Natürlch hat das Fernwandern in den Alpen auch seine Vorteile: man braucht nicht für x Tage Essen mit zu schleppen und ist stets mit einem Fuss noch in der "Zivilisation". Freiheit hat seinen Preis!
Fazit des Tests: Gerne wieder zwei, drei, vier Tage auf Tour in den Alpen. Aber für eine >500km-Tour ist mir im Moment Skandinavien lieber! Das Gefühl der Freiheit, die weiten Horizonte, die Stille und die Wildnis ziehe ich im Moment vor.

Dienstag, 6. Juli 2010

Grächen - Saas-Fee - Gspon


Das Weisshorn, von Gspon aus gesehen.


Als feiner Strich ist der Balfrin-Höhenweg (Grächen - Sass-Fee) erkennbar.



Wegweiser in Sass Grund.


Mein kleines Zuhause für unterwegs in den Alpen - ins Fjäll nehme ich dann wieder etwas "stabileres" mit, sprich ein "richtiges" Zelt ;-). Aber für Schönwetter-Touren ist es allemal das Richtige mit total nur 880 gr.



Die berühmten Berge von Saas Fee.



Der Balfrin-Höhenweg ist sehr gut ausgebaut und gesichert, doch!

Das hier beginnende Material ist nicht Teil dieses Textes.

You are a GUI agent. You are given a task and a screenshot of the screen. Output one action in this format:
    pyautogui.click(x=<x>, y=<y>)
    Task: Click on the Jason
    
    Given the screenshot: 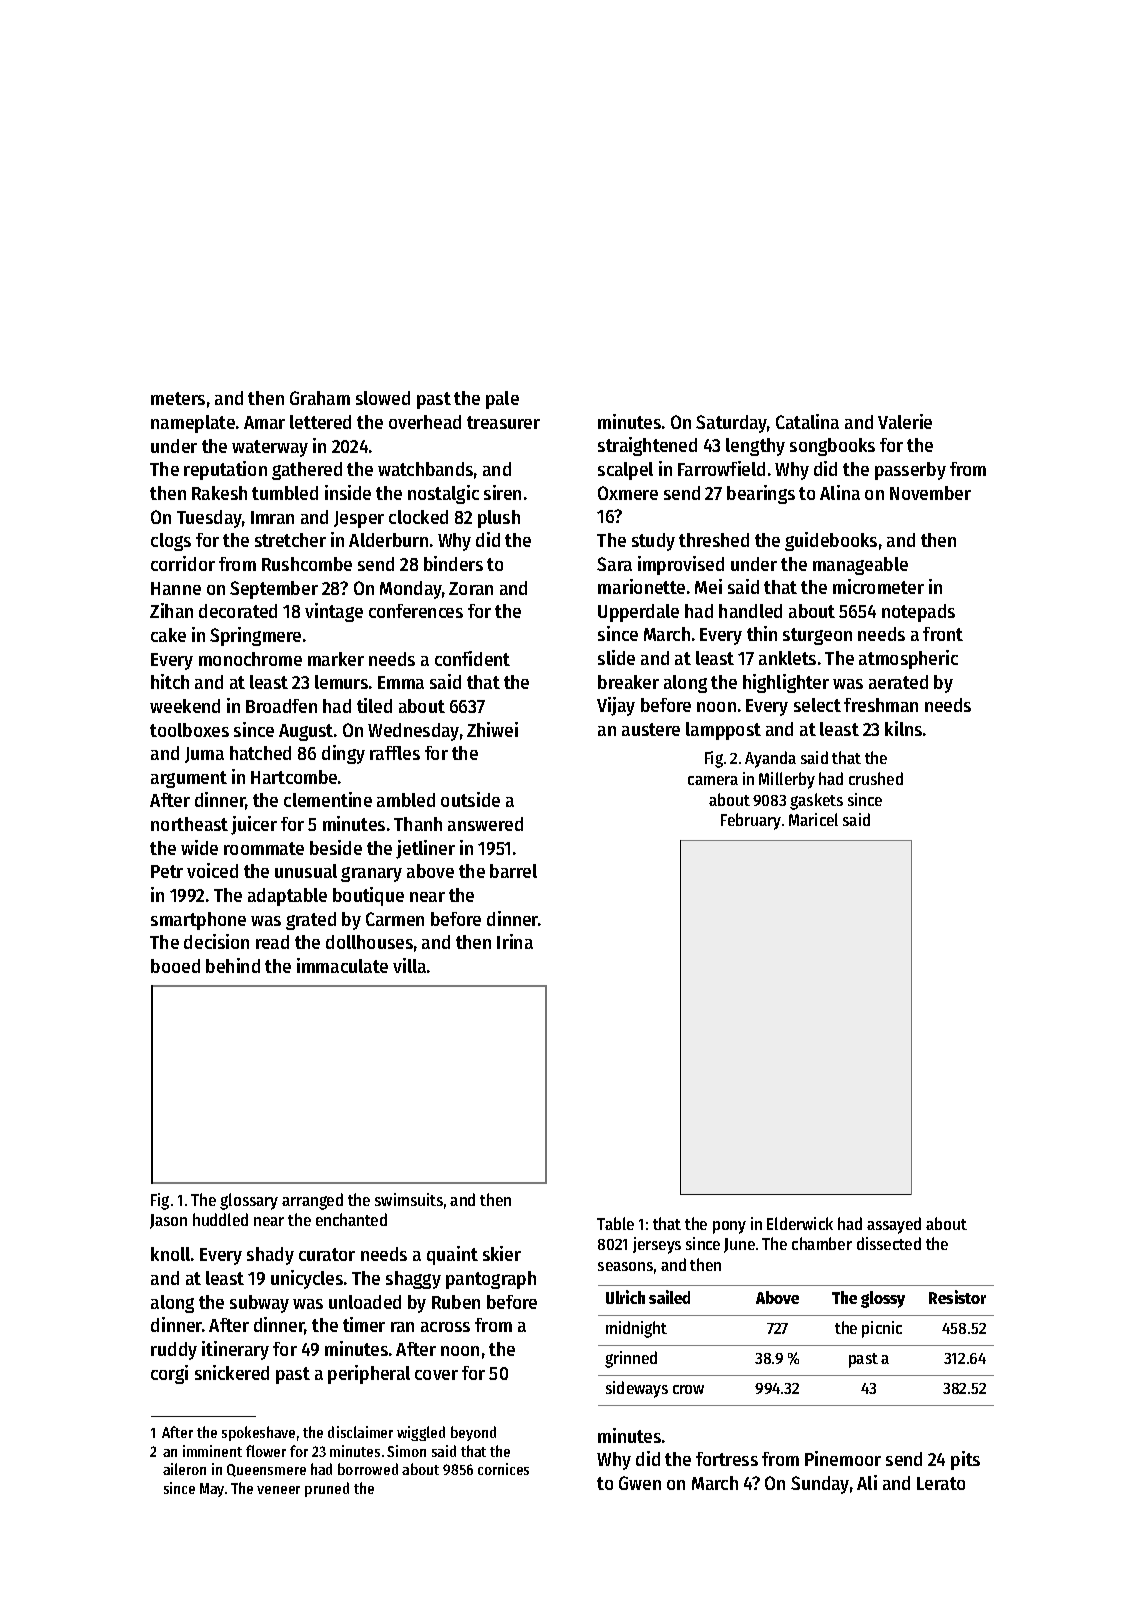 What is the action you would take?
    pyautogui.click(x=168, y=1221)
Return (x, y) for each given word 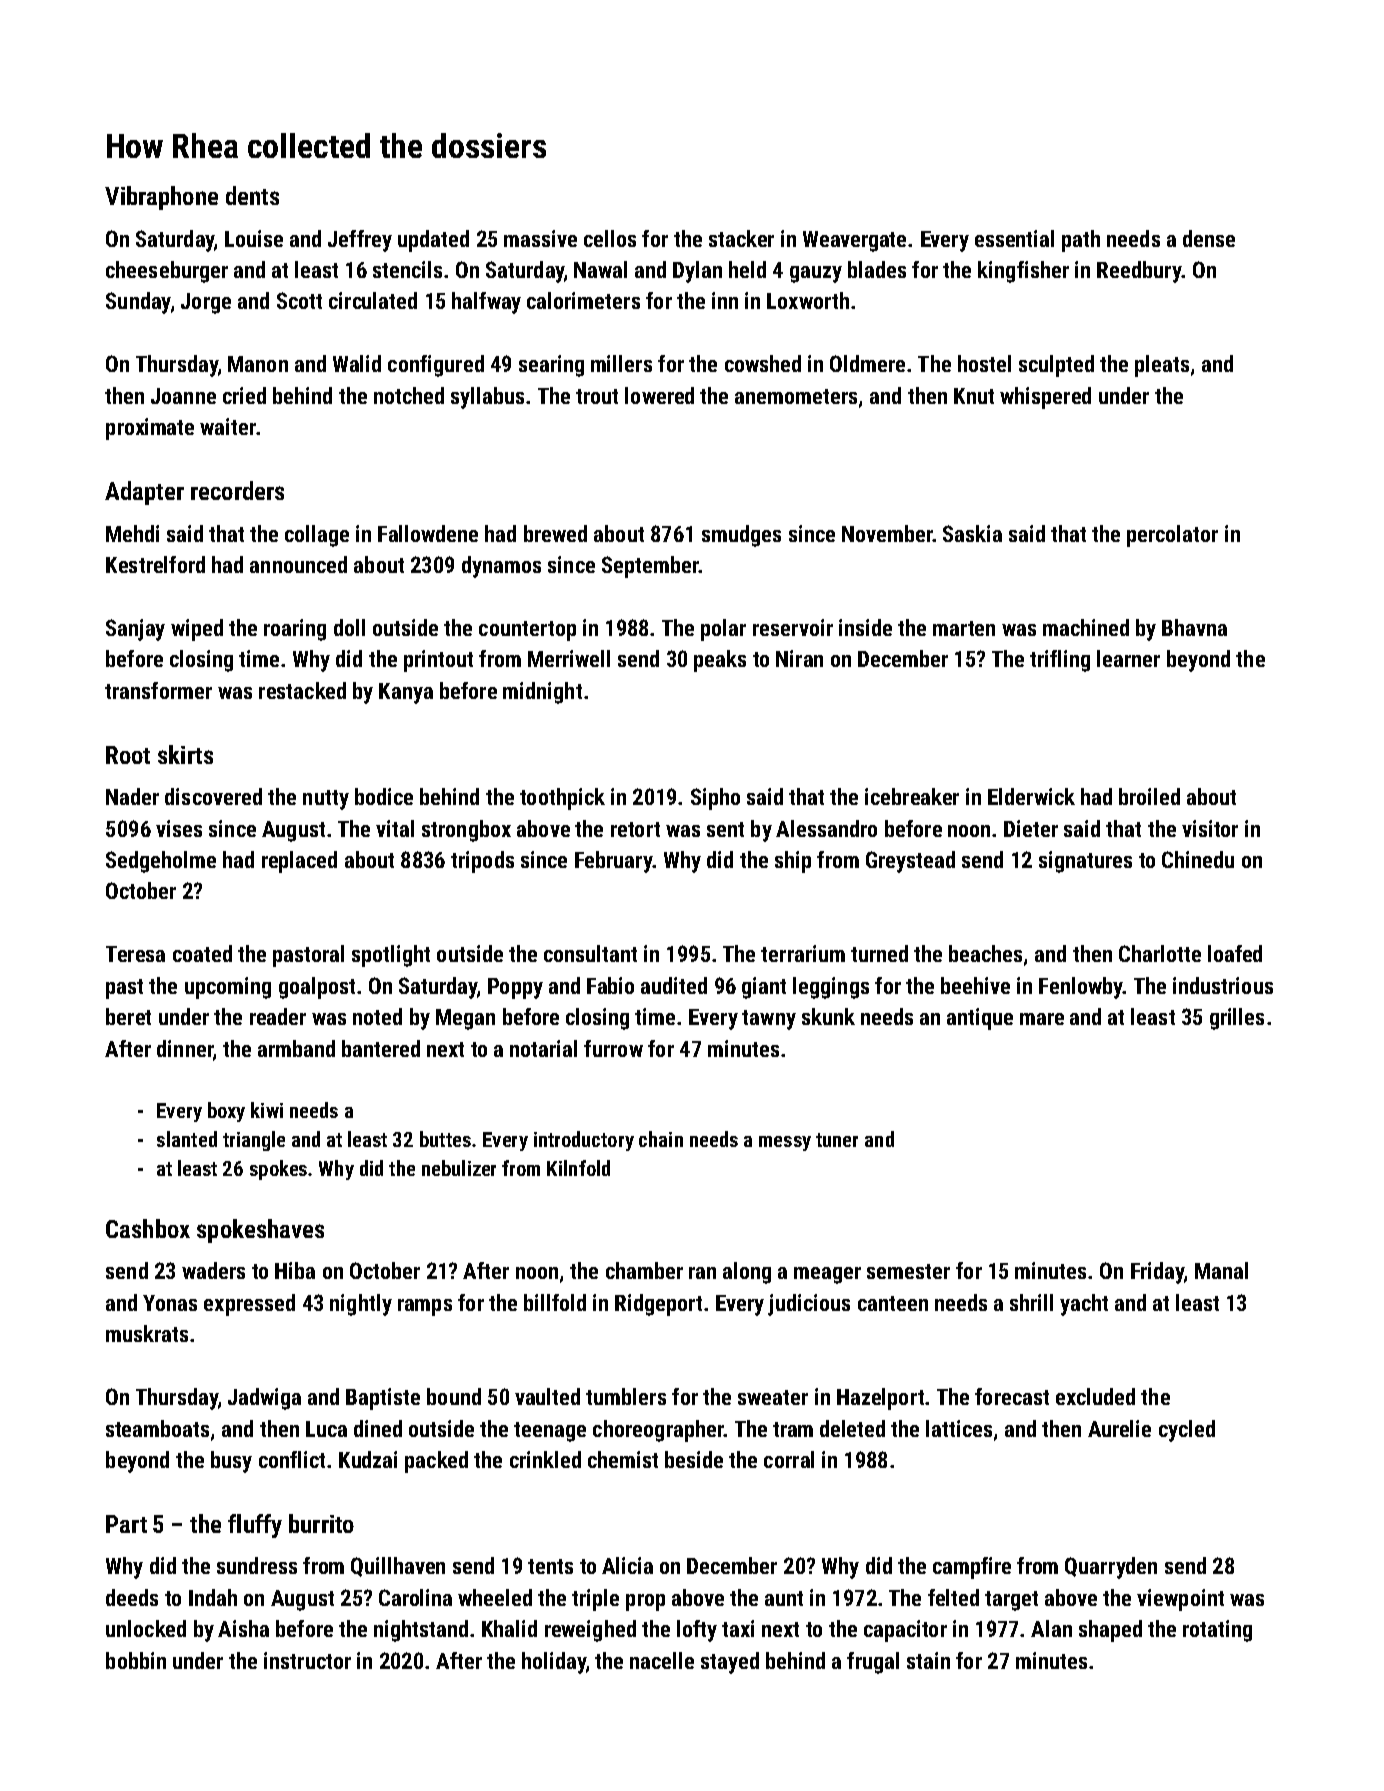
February (614, 862)
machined (1086, 627)
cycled (1187, 1431)
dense (1209, 238)
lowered (659, 395)
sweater (773, 1397)
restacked (302, 690)
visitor (1210, 828)
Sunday (138, 303)
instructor (307, 1660)
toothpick (562, 799)
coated (202, 953)
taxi (738, 1628)
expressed (249, 1305)
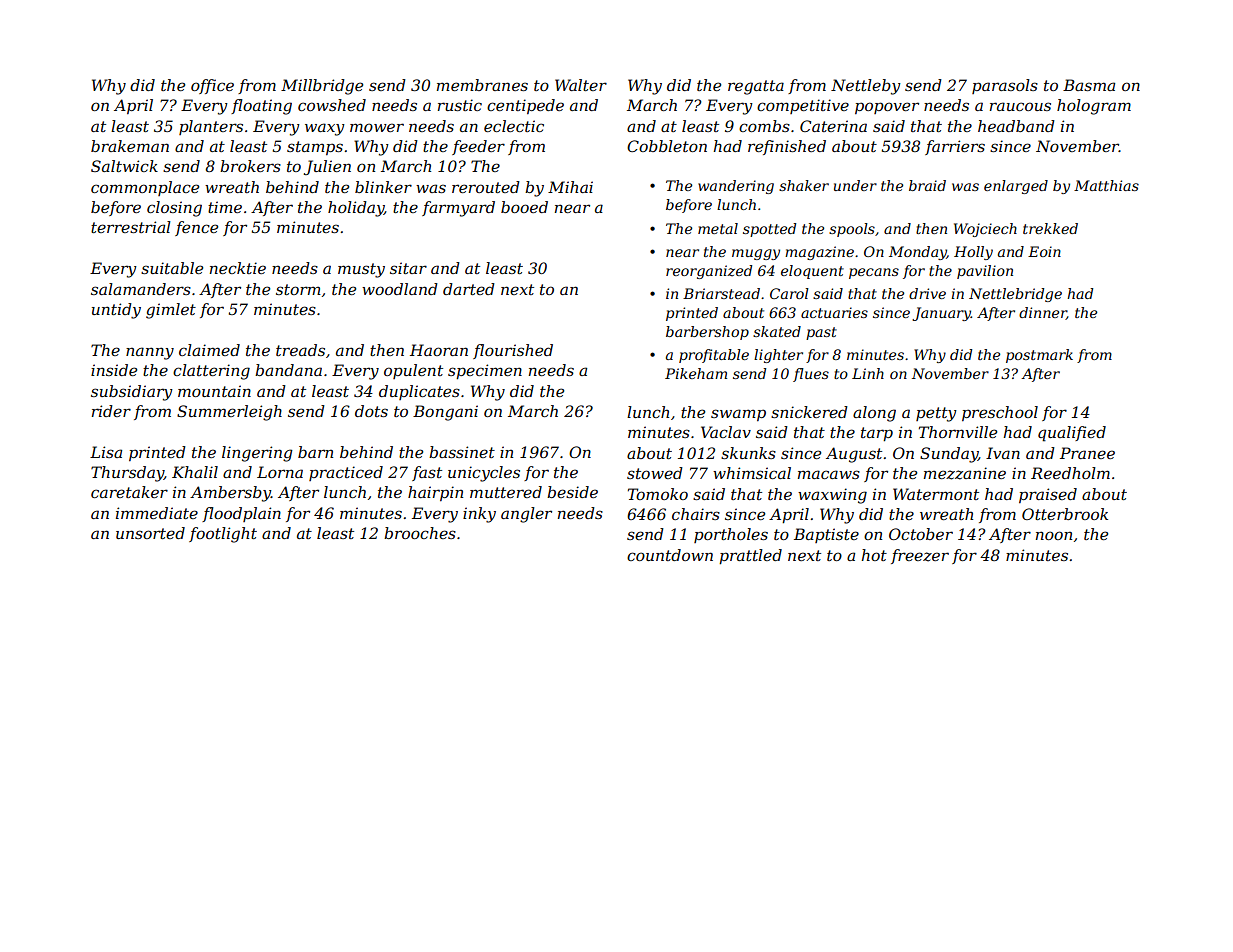 The width and height of the page is (1233, 952). What do you see at coordinates (486, 187) in the page?
I see `rerouted` at bounding box center [486, 187].
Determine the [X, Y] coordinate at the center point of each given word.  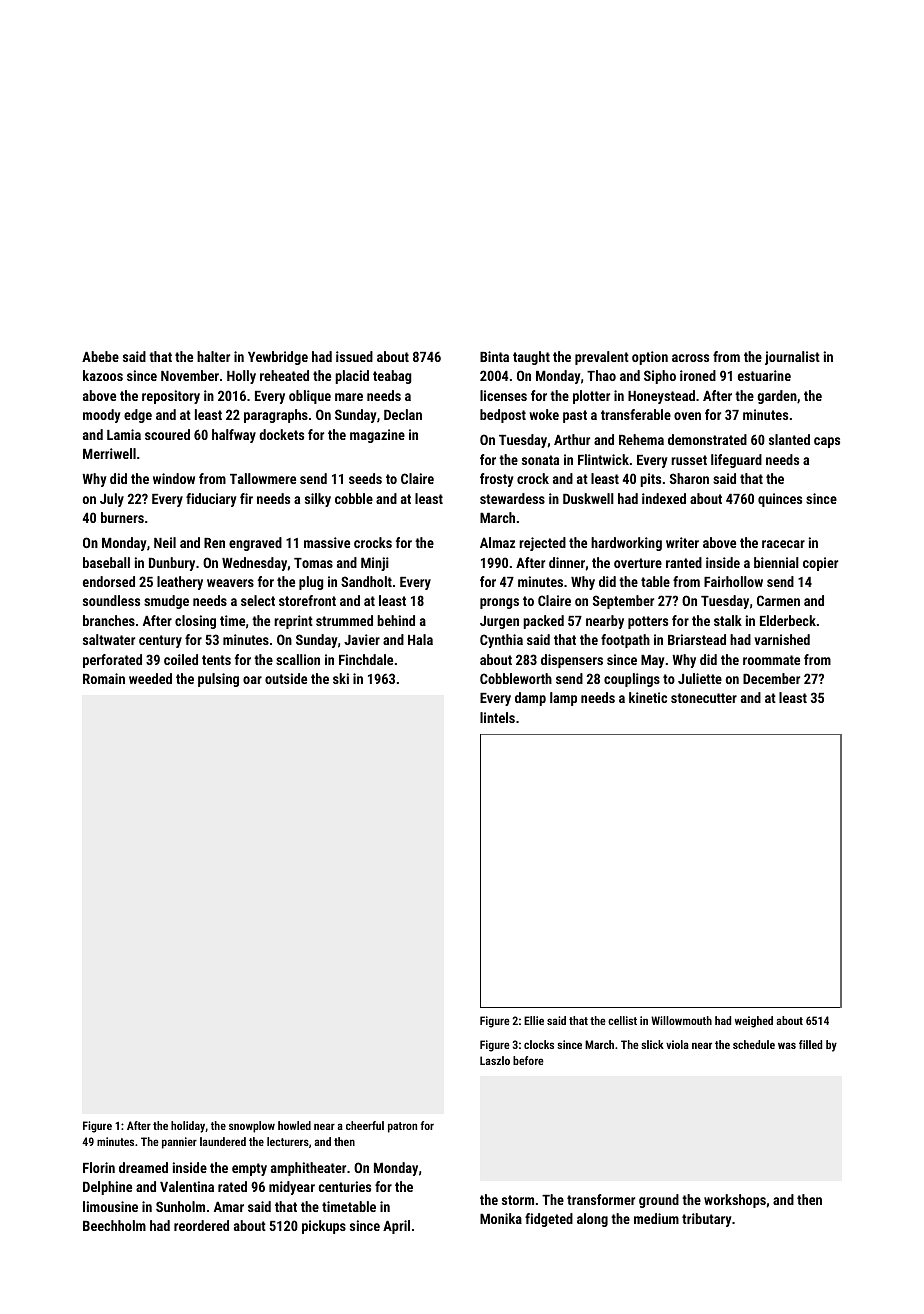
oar [252, 680]
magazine [377, 436]
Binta [494, 356]
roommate [771, 660]
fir [246, 498]
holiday [188, 1127]
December [771, 678]
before [528, 1060]
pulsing [218, 680]
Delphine [107, 1188]
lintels [497, 717]
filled [810, 1044]
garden [777, 397]
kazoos [103, 375]
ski [341, 678]
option [650, 358]
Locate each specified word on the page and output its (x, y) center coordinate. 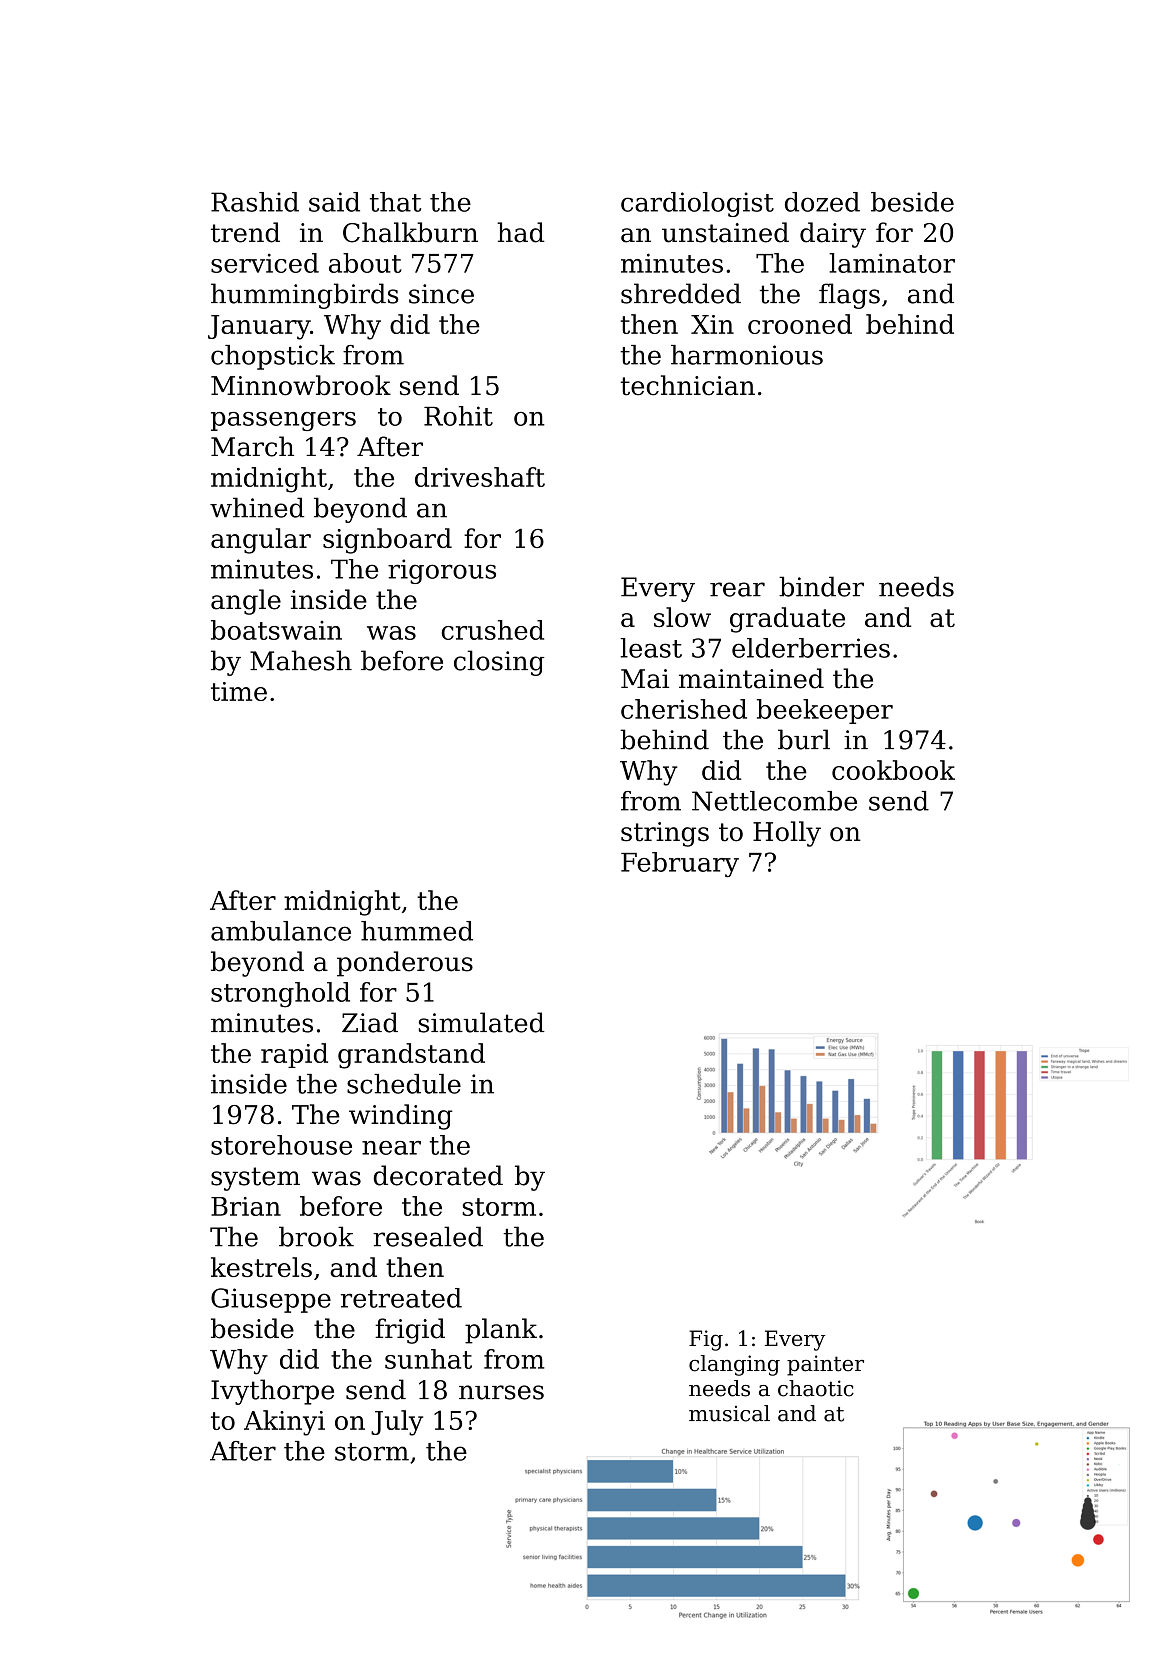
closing (499, 663)
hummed (417, 931)
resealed (428, 1236)
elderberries (811, 648)
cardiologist (697, 204)
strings (665, 834)
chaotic (816, 1388)
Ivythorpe (272, 1392)
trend (245, 232)
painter (825, 1365)
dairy (833, 235)
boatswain (276, 630)
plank (501, 1331)
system (255, 1179)
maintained (751, 678)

... aber schwindelfrei sollte man schon sein, um diesen Weg genüsslich gehen zu können.



Balfrin-Gruppe.







Der Balfrin-Höhenweg wurde 1954 eröffnet. Die Wegführung imponierte mir.

Staibock (2)

Hier noch ein Bild mit etwas mehr Steinbock drauf. Den Nebel kann ich leider nicht weg machen...


Montag, 5. Juli 2010

Staibock!!!

Frühmorgens durfte ich heute diesen Walliser Steinbock sehen!
Die heutige Wanderung führte von Niedergrächen nach Saas-Fee, wo ich gerade ein Päusli einlege, um mir flüssiges zuzuführen... Obwohl es am Morgen lange bedeckt und neblig war, war es sehr warm und der Schweiss rann entsprechend. Der Balfrin-Höhenweg, auf dem ich wanderte, ist sehr schön, sehr still, mit ein paar sehr ausgesetzten, aber gut gesicherten Passagen und vielen schönen Ausblicken.
nun gehts noch nach Saas Grund, wo ich wiederum campieren werde.

Sonntag, 4. Juli 2010

Alpenpässeweg

So heisst einer der sechs Fern-Wanderwege der Schweiz. Er führt von Chur nach St.Gingolph am Genfersee. Gerne würde ich ja berichten, dass ich jetzt nach Chur fahre, um dort diesesn 600 km langen Weg mit gut 40 000 Höhenmetern in Angriff nehmen. Nö, leider ist dem nicht so, mein Ferienkonto ist natürlich blank, nach meinem Norwegen-Abenteuer...
Aber ich fahre in gut zwei Stunden nach Grächen, um zwei Tage auf dem Weg zu wandern und ein paar Sachen auszuprobieren. Kernstück der Tests ist mein neues Tarp-Tent, das diese Nacht Première feiern wird: ein Ein-Personen-Unterschlupf aus hauchdünnem Nylon, mit Boden und etwas Mückengitter. Also Stange dient mein Trekkingstock...

Det är resan, inte målet, som gör resan värd. - Es ist die Reise, nicht das Ziel, das die Reise wert macht!

Freitag, 14. Mai 2010

Bärenkunde




Regenwetter!
Meine Schwester und ich wollten heute eigentlich eine weitere Etappe auf dem Trans-Swiss-Trail wandern... Aber nasses und kaltes Wetter wirkten nicht gerade so einladend auf uns, wenn es nicht unbedingt sein muss. So besuchten wir mal endlich zwei Berner Sehenswürdigkeiten: das Klee-Museum und anschliessend den neuen Bärenpark. Den zwei Bären-Kindern und ihrer Mutter hätten wir noch lange Zuschen können!